Nos ancêtres ne se reconnaitraient plus en nos comportements et des adages viennent stigmatiser ces dérives comme « Khra khritou ou haz 3liha do » (Il a chié et a éclairé sa merde) ou « ham9a ou galouliha zaghrti »…
On ne peut pas tolérer sans réagir qu’un fils de milliardaire vienne à manquer à cette retenue légendaire des citoyens, qu’un responsable du système judiciaire se croit au dessus de la loi et porte atteinte à la dignité d’un citoyen dans l’exercice de sa fonction, ou qu’un prétendu artiste et fils d’artistes veuille normaliser le viol et l’agression sexuelle au point de s’en servir pour se faire la publicité.
Je ne sais pas pour vous, mais dans le fin fond de ma mémoire, il y a ce devoir de réserve qui veut que quand on a fait une bêtise (ici, ce sont des conneries !), on fait profil bas et on essaie de se faire oublier.
Au contraire, il semble que le buzz dépasse cette qualité du marocain qui, dans la tradition, en se faisant petit au lendemain d’une erreur, est une manière de demander pardon. Ce respect des autres dans leur manière d’être, comme par chance, n’est l’apanage que des couches sociales basses et moyennes.
Le pouvoir, l’argent et l’autorité semblent avoir gommé, chez ces larbins de la haute, toute dignité et toute reconnaissance de ce qui fait du vrai citoyen de ce pays, un être respectueux des autres et de lui-même.

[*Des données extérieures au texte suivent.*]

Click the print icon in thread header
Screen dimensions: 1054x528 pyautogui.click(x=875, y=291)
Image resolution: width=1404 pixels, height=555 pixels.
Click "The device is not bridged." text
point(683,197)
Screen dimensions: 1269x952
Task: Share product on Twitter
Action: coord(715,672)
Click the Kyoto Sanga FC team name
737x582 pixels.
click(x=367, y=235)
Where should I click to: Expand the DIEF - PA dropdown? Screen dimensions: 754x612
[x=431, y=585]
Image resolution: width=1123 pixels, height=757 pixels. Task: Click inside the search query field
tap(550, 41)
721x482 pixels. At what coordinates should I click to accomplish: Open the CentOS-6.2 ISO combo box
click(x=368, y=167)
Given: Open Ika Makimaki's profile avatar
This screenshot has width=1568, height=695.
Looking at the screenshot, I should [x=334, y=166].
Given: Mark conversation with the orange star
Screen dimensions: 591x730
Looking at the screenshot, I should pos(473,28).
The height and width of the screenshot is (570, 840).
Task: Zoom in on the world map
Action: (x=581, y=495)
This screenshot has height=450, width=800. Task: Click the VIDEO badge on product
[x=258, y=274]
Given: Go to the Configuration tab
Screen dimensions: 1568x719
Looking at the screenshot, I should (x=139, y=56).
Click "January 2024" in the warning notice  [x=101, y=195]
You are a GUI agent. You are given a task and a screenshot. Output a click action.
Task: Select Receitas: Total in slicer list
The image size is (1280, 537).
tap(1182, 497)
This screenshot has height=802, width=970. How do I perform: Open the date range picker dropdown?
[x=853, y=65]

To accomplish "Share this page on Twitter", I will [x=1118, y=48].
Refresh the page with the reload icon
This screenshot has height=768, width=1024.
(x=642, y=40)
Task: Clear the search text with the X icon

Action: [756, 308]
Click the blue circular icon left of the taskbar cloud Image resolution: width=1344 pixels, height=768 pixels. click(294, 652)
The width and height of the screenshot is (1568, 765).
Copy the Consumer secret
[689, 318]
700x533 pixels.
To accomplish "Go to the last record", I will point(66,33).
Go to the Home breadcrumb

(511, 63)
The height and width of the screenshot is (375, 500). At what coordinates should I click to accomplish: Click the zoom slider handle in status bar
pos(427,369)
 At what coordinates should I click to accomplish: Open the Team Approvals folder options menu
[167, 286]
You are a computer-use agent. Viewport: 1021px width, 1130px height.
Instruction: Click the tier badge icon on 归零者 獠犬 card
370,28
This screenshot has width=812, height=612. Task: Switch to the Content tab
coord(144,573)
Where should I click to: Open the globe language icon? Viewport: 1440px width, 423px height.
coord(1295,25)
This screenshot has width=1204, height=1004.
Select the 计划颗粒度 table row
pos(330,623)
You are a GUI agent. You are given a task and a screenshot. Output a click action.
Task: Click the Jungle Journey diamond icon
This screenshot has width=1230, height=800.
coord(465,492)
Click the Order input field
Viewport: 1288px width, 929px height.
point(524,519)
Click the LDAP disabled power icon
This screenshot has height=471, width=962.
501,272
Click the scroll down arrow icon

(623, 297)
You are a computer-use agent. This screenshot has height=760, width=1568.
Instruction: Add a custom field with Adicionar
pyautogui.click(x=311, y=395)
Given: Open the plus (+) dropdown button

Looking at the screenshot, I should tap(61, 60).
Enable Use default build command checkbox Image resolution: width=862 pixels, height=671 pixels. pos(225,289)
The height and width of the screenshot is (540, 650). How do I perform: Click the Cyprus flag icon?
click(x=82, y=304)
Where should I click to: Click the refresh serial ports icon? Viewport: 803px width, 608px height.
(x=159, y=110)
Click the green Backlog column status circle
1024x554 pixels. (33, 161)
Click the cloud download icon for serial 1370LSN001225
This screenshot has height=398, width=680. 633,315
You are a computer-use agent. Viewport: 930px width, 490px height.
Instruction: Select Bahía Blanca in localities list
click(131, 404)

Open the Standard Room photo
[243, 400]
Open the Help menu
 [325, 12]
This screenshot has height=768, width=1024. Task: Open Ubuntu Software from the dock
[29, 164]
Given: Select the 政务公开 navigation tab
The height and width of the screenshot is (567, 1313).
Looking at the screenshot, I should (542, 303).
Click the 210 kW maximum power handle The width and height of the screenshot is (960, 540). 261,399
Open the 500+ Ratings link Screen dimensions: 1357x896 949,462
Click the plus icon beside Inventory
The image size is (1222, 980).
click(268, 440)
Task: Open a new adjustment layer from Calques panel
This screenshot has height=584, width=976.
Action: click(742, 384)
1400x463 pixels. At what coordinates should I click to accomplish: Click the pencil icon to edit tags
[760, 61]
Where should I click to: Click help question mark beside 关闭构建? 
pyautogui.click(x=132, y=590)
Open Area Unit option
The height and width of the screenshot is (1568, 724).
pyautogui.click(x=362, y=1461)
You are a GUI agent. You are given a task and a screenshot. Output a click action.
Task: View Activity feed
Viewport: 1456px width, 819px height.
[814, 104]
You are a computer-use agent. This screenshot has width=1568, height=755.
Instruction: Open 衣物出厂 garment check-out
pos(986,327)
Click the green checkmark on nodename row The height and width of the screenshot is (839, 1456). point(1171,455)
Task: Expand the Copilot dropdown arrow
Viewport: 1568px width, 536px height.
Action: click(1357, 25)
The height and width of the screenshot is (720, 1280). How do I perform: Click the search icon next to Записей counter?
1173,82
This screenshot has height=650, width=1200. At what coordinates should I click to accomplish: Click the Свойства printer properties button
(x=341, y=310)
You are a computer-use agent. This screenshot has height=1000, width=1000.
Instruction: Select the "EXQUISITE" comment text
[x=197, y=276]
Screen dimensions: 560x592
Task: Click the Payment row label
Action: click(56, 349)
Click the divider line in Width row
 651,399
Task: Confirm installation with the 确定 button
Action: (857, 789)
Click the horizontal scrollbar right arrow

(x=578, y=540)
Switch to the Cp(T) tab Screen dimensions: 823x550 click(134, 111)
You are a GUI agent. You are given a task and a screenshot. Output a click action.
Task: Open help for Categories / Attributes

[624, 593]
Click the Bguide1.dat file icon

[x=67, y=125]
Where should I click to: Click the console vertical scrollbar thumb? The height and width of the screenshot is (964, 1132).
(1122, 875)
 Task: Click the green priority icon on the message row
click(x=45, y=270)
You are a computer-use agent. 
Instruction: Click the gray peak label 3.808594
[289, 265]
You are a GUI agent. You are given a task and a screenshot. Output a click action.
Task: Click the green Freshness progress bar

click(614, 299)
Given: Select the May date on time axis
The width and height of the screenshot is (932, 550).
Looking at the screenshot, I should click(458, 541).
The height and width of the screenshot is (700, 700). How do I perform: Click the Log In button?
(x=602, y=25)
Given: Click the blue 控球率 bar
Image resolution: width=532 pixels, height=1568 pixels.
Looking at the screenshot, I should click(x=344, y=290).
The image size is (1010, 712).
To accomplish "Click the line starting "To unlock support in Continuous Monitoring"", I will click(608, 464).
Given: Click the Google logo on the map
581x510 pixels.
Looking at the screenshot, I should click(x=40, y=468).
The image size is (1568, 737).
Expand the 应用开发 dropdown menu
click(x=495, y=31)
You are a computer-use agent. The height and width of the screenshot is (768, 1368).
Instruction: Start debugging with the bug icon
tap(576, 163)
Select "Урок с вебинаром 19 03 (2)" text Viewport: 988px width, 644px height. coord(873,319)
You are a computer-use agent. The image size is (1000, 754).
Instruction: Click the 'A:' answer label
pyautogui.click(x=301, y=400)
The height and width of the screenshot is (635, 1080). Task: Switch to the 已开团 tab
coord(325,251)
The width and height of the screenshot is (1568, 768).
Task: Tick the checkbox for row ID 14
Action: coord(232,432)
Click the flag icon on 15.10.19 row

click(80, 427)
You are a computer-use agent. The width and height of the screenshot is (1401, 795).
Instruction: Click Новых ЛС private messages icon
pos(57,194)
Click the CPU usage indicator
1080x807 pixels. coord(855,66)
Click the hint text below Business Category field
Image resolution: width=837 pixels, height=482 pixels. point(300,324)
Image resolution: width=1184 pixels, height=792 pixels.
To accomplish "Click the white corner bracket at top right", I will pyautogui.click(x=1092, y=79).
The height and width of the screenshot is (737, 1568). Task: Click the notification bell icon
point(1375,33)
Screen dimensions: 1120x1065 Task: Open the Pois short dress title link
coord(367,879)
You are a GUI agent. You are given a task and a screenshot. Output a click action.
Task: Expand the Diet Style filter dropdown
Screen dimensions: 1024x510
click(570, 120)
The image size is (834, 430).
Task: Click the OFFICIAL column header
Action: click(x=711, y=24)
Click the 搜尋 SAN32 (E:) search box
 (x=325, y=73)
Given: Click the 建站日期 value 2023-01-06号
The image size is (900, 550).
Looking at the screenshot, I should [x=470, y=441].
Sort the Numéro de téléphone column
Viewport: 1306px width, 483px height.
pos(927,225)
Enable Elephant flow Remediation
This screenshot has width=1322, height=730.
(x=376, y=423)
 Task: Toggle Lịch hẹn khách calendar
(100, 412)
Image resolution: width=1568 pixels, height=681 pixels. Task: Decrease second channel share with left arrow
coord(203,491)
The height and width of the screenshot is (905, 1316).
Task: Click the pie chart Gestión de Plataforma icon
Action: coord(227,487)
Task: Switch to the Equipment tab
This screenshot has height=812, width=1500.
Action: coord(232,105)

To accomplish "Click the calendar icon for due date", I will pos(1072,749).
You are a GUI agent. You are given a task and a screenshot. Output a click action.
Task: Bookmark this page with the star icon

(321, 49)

Il y a encore, chez ce que Zola appelait, le petit peuple beaucoup de dignité et dirai-je même, cette élégance à se retenir et éviter de se croire supérieur. Cette conscience des autres fait le charme d’un peuple généreux et c’est de cette générosité que découle cette tendance à s’auto-punir quand on a enfreint cette règle de vie.
Quand, dans une société le respect de la loi et des valeurs ancestrales, est enterré sous le couvert d’un statut, d’une fortune ou d’un pouvoir, la porte est ouverte à la dégradation des moeurs et légitime des réactions comme la loi de la jungle avec une délinquance qui s’affiche dans la rue sans vergogne. En témoigne ce phénomène, étranger à notre culture et que sur la toile, on appelle « Tcharmil ».
Réagir avec autorité, donner l’exemple et ne pas hésiter à stigmatiser, sanctionner et punir ces dérives à l’encontre de ce qui fait la spécificité première du marocain, telle devait être la première priorité des responsables avec en deuxième importance, l’école… Bien avant le prix de la butane de gaz !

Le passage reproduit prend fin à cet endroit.